Wednesday, July 06, 2005

some say the world will end in water



o discordia

Rising sea levels

Created from half of the Gilbert and Ellice Islands when the British colonial authorities handed over power in 1978, Tuvalu is disappearing. Global sea levels have risen by 10 to 20cm in the past 100 years, and on low-lying coral atolls such as Tuvalu the effects are already being felt. "Now is the time to start preparing, so that when people move they move with their traditions, customs and culture," said Toaripi Lauti, Tuvalu's first Prime Minister.

Early each year, during the "high tide" season, springs erupt in people's gardens, and torrents flow along the edges of roads and Tuvalu's airstrip. Lakes appear and people have to wade to their front doors. There's nowhere to run if the tide is combined with strong winds or a cyclone - no part of the atoll is more than a metre above sea level.

Plans for an evacuation of Tuvaluans to New Zealand have been tied up in red tape for years. A brief attempt to launch legal action against Australia and the US for not ratifying Kyoto never got off the ground. The idea of compensation has raised a host of problems. "How do you put a price on a whole nation being relocated?" asks Paani Laupepa, head of the environment ministry. "How do you value a culture that is being wiped out?"

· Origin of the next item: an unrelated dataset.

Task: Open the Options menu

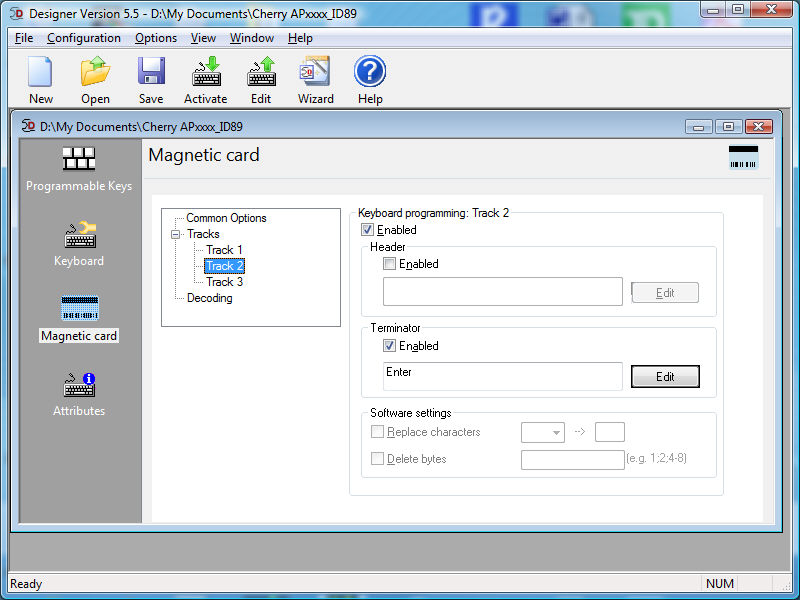Action: (x=156, y=38)
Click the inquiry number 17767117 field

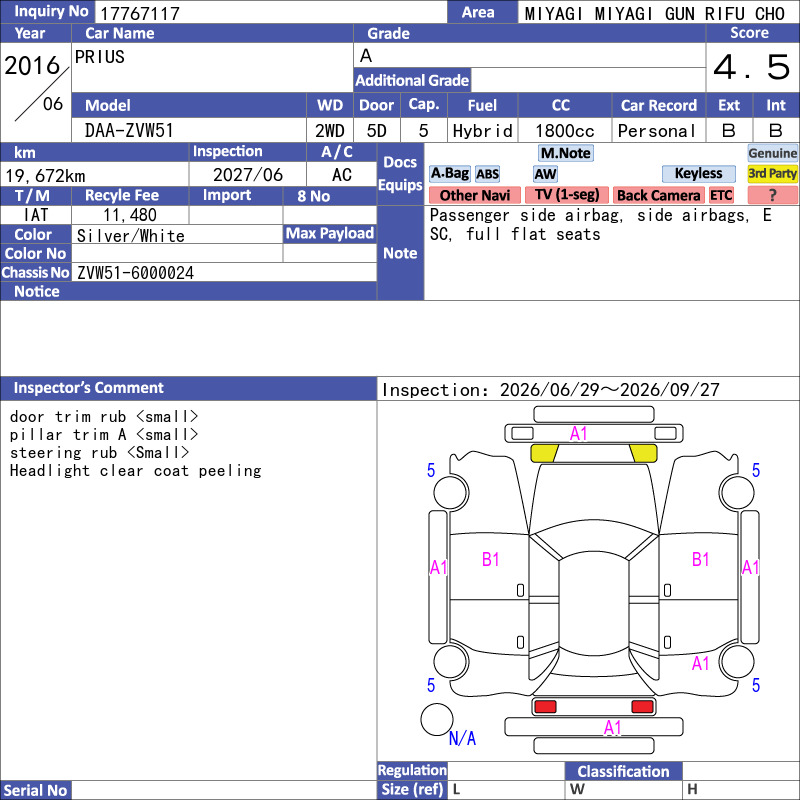[271, 13]
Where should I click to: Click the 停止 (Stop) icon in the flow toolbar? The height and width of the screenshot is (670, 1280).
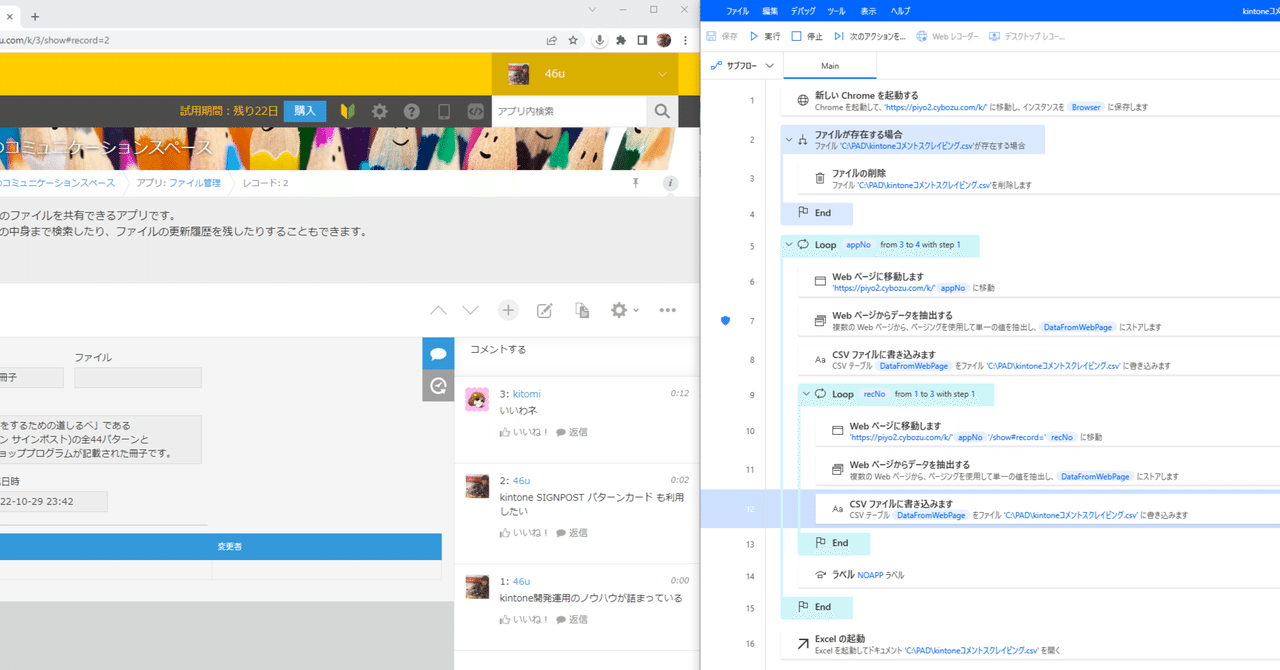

The Mayans say that the world has endured five cleansings in which the human race was pushed to extinction by the global system until they changed their ways. Atlantis was reputably one. The original Mayan culture was another. The correlations to today? Advanced, scientific cultures which have started to become unsustainable. You can't keep putting it on your credit card forever, you know? Eventually what you take has to be paid back. Unfortunately the earth doesn't have an address database. It pushes back in other ways, and unfortunately it is those without power who suffer first. As Lauti said above, and I imagine him saying this with pain in his voice, as he looks out over the land his people have worked for generations, those are the people who have to move now, now while what they have is still intact.